Her yıl sorulan en klasik sorulardan biri... Ve her sene hocalar bu konuda cevap vermek zorunda kalır. Bugün Gazetesi Köşe Yazarı ve Moral FM Programcısı Mehmed Paksu yılın bu sorusuna bakın nasıl cevap verdi:
***
Eski insanların düz mü, yuvarlak mı diye tartışıp durdukları dünya gün geçtikçe iyice küçülüyor. Çeşitli ulaşım ve haberleşme vâsıtaları yardımıyla bu gerçeği hepimiz fark ediyoruz.
10-15 saatte dünyanın en uzak bir ucuna gidebilme, bütün ülkelerde olup bitenleri televizyonda seyretme imkânına sahibiz. Bu gelişme ve ilerleyişin iyi tarafları olduğu gibi, zararlı yönleri de vardır. Çünkü, olayları kendi arzularımıza göre yönlendirmemiz, istediğimiz şekle kanalize etmemiz mümkün değildir. Bunun için iyisi de, kötüsü de kapımızı çalmakta, hayatımıza girmek için izin istemektedir. Her "yeniliğe" gümrüksüz olarak geçiş izni verirsek, beraberinde getirdiği her şeyi peşinen kabullenmiş oluyoruz demektir.
Başta Avrupa ve Amerika olmak üzere yabancı kaynaklı âdet, yaşayış tarzları, görgü kuralları, gazete, dergi, kitap, radyo, televizyon, internet gibi basın ve yayın organlarıyla sosyal hayatımıza karışmakta, günlük yaşantımıza girmektedir. Sevgililer günü, evlilik yıldönümü, anneler günü, doğum günü ve yılbaşı bu yeni adetlerden birkaçı.
Bu "ithal" âdetler bizim ne daha önceki millî âdetlerimizde vardı, ne de sünnette ve İslâmî geleneklerimizde...
Zaten bu alışkanlıkların çoğunun "anayurtlarından" çıkışları bile bir asrı bulmuş değildir. Dinî tâbiriyle "bid'at" sayılan bu âdetlerin bize gelişi çok eski bir tarihe dayanmıyor. Olsa olsa Cumhuriyetten bu yana bir geçmişi vardır.
Fakat kabul edelim veya etmeyelim; bu âdetleri kendi evimize sokmasak bile, yakınlarımızda ve çevremizde görüyoruz. Bazen kendimizi böyle bir kutlamanın içinde bulduğumuz bile oluyor.
Öyleyse bir âdet olarak bu yenilikler karşısında nasıl bir tavır takınmalıyız?
* * *
Bu çeşit meselelerde niyet başta gelir. Neyi düşünerek, aklından hangi maksadı geçirerek yapıyorsa, kişi ona göre karşılık görür.
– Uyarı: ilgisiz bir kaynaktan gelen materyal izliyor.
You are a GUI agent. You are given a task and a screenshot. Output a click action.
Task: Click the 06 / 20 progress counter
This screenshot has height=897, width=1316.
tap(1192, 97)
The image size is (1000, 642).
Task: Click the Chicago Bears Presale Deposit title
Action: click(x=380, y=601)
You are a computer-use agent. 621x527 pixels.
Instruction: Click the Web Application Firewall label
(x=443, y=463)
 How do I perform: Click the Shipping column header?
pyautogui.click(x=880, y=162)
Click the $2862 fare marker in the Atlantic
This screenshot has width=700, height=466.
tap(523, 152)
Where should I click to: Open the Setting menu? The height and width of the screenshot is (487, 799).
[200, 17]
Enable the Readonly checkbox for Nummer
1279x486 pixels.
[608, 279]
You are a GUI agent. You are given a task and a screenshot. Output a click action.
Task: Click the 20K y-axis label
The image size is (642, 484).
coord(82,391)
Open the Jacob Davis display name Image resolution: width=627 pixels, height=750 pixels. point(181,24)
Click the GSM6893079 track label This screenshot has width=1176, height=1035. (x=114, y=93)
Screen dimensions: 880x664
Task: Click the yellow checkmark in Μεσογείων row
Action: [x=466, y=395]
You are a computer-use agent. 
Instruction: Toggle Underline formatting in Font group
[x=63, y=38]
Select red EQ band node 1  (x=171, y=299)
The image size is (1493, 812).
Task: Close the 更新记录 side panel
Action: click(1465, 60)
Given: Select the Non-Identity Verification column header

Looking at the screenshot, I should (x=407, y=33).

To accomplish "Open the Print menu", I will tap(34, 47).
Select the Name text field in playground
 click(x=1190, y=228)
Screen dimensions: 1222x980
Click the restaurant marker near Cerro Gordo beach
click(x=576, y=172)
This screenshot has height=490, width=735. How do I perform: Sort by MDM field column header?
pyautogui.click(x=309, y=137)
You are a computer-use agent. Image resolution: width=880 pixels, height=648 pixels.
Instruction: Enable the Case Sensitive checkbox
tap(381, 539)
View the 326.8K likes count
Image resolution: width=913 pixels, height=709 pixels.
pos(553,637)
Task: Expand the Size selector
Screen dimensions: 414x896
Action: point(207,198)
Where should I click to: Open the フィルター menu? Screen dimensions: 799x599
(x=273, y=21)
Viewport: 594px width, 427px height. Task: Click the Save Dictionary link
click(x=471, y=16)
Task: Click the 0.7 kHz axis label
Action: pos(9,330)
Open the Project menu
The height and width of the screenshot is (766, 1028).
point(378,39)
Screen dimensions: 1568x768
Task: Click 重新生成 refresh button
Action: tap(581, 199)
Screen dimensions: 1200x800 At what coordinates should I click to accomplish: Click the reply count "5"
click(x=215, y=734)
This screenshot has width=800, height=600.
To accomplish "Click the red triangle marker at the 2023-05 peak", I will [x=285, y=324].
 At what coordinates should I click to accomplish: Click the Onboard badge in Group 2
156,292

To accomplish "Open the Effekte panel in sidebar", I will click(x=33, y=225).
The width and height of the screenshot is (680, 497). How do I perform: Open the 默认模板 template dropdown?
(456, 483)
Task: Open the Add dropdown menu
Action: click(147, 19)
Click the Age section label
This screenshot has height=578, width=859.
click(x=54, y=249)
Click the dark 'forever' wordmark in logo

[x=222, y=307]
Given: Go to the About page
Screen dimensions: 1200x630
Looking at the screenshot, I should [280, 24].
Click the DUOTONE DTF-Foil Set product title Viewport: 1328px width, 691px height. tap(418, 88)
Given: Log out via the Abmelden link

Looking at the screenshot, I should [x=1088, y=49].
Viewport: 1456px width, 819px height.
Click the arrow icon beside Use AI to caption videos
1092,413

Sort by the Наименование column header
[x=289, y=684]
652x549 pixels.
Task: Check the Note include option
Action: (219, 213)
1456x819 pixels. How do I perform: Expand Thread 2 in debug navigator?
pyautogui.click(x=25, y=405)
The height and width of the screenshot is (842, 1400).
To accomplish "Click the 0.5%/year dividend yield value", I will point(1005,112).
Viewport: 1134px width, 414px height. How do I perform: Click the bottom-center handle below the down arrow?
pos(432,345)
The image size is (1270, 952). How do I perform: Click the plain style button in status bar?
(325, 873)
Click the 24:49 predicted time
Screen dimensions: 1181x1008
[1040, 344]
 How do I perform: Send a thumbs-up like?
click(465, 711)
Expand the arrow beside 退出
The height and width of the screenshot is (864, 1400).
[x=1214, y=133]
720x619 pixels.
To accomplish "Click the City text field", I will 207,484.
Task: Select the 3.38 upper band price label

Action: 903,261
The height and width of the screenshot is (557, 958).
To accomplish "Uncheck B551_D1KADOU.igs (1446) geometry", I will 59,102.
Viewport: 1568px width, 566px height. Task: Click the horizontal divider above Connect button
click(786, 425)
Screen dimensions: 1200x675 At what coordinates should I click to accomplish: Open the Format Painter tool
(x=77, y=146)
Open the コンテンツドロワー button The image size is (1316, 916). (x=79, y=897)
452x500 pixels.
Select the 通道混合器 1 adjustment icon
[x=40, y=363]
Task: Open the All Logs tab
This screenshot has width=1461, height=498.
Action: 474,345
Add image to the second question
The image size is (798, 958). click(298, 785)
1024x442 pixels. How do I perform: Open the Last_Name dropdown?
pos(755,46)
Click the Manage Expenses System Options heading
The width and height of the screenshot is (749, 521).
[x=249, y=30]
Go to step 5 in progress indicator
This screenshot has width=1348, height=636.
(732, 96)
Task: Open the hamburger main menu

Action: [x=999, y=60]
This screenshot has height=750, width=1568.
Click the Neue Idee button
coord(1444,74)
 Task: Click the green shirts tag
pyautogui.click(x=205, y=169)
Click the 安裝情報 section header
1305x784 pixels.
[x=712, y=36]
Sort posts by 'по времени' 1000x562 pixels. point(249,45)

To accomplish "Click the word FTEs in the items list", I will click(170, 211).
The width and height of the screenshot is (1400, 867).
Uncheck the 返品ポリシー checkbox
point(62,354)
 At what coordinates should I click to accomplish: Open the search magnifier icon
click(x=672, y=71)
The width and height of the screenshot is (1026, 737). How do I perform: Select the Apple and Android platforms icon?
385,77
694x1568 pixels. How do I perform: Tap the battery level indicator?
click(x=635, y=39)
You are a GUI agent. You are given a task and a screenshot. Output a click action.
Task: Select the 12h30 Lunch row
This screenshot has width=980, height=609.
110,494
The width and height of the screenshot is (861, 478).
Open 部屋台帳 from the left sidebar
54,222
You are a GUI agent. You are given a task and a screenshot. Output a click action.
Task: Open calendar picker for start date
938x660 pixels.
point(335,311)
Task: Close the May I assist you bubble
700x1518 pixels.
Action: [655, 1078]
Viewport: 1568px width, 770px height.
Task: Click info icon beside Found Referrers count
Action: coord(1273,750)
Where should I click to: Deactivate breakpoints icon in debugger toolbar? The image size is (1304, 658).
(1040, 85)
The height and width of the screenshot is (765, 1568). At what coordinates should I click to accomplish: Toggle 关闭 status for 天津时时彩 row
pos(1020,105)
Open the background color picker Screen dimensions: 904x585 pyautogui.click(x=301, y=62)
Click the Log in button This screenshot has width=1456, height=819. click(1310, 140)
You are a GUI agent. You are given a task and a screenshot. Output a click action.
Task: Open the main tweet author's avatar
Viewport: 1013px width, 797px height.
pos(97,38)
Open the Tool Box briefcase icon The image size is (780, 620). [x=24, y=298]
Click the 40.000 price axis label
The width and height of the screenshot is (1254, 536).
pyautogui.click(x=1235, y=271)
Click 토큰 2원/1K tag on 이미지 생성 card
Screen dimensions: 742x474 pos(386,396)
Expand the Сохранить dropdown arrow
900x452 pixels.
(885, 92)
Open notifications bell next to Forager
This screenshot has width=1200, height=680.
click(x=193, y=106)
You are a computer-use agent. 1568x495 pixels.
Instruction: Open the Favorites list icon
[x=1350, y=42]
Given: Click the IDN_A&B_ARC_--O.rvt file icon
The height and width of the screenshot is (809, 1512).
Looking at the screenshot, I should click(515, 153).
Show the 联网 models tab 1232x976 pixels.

Meselâ, ihmal ederek yıl boyu görüp gözetmediği, arayıp sormadığı annesini sadece "anneler günü" geldi diye, bir hediye alarak yanına varır, halini-hatırını sorarsa; bu ziyâreti dinin kendisinden istediği bir yükümlülük olarak değil de, sadece Batıdan gelen bir âdet şeklinde yaptığı için ne sevâbını alır, ne de mükâfatını görür. İşte, İslâm'ın benimsemediği bid'at budur. Yılbaşı geldiği zaman da, Hıristiyan dünyası yapıyor diye onlara uyarak çam diker, hindi keser, eğlenceler düzenlerse, şüphesiz, bu da meşru olan bir davranış sayılmaz.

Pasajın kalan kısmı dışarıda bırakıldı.